A produção própria de petróleo no Brasil alcançou média de 2,7 milhões de barris por dia, avanço de 15% sobre o segundo trimestre de 2025. A Petrobras também registrou recordes na produção total de óleo e gás natural, na operação do pré-sal e na utilização de seu parque de refino.
A produção total própria chegou a 3,34 milhões de barris de óleo equivalente por dia. No pré-sal, foram 2,78 milhões de barris de óleo equivalente por dia.
O desempenho foi favorecido pela entrada e aceleração de novas unidades, especialmente no campo de Búzios, além da melhoria da eficiência operacional dos ativos existentes.
Búzios amplia produção da Petrobras
O avanço da produção está diretamente relacionado à estratégia de expansão no pré-sal.
As plataformas instaladas em Búzios atingiram produção operada de 1,219 milhão de barris por dia em 26 de junho, segundo a companhia. A marca foi alcançada após a entrada em produção da plataforma P-79.
A unidade começou a produzir petróleo em maio e iniciou a injeção de gás 56 dias depois do primeiro óleo. A companhia também avançou na interligação de poços dos projetos Búzios 6, operado pela P-78, e Búzios 8, associado à P-79.
Em Mero, a produção diária alcançou 788,4 mil barris por dia em 23 de junho.
A expansão desses campos é central para o plano de produção da companhia. O pré-sal reúne reservatórios de elevada produtividade, permitindo aumentar volumes e diluir parte dos custos operacionais.
A companhia calcula que melhorias de eficiência adicionaram aproximadamente 70 mil barris por dia à produção quando comparadas ao mesmo período do ano anterior.
Refino opera acima da capacidade nominal
Outro fator relevante do balanço foi o desempenho do refino.
O fator de utilização das refinarias atingiu 101,2% no segundo trimestre. Em abril e maio, o indicador chegou a 102,5%.
Um fator de utilização acima de 100% é possível porque a capacidade operacional efetiva das unidades pode superar temporariamente a capacidade nominal utilizada como referência, dependendo da configuração das refinarias e das condições operacionais.
A Petrobras produziu 1,918 milhão de barris de derivados por dia no trimestre, aumento de 5,6% em relação aos primeiros três meses do ano.
Produtos de maior valor agregado — diesel, gasolina e querosene de aviação — corresponderam a 68% dessa produção.
O diesel S10 alcançou produção recorde de 509 mil barris por dia.
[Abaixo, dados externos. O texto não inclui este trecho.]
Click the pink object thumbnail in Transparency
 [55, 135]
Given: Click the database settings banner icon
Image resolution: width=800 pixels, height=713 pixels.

O querosene de aviação também registrou máximo trimestral, de 109 mil barris diários.
O aumento da utilização das refinarias permitiu ainda reduzir em 40% as importações de derivados em relação ao primeiro trimestre.
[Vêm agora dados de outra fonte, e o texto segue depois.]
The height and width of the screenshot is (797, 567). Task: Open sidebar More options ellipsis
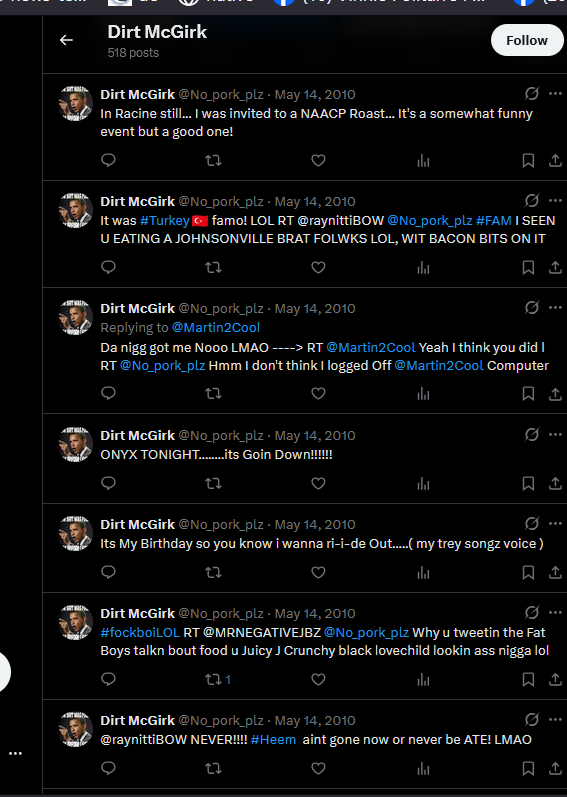pyautogui.click(x=16, y=753)
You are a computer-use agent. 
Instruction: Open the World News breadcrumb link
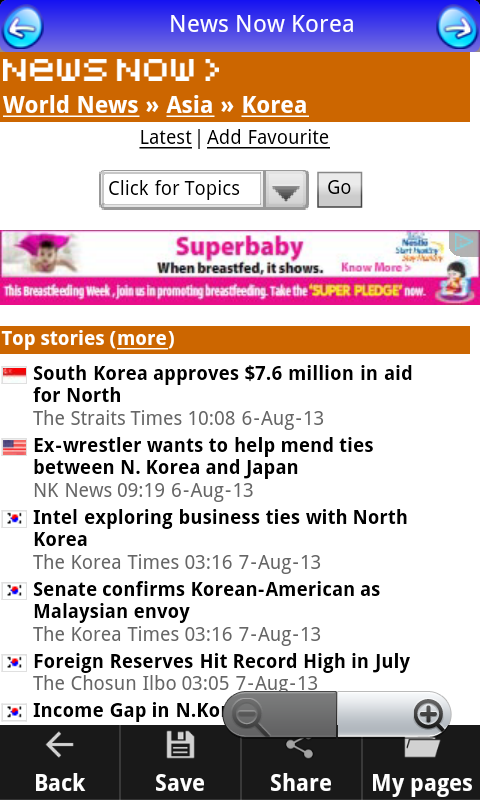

Exportações chegam perto de 1 milhão de barris por dia
A produção maior também ampliou a capacidade exportadora da Petrobras.
As exportações de petróleo chegaram perto de 1 milhão de barris por dia no segundo trimestre. O avanço aumenta a exposição direta da companhia aos preços internacionais e ao câmbio.
O resultado ocorreu em período de preços mais elevados do petróleo Brent, que contribuíram para a expansão da geração de caixa.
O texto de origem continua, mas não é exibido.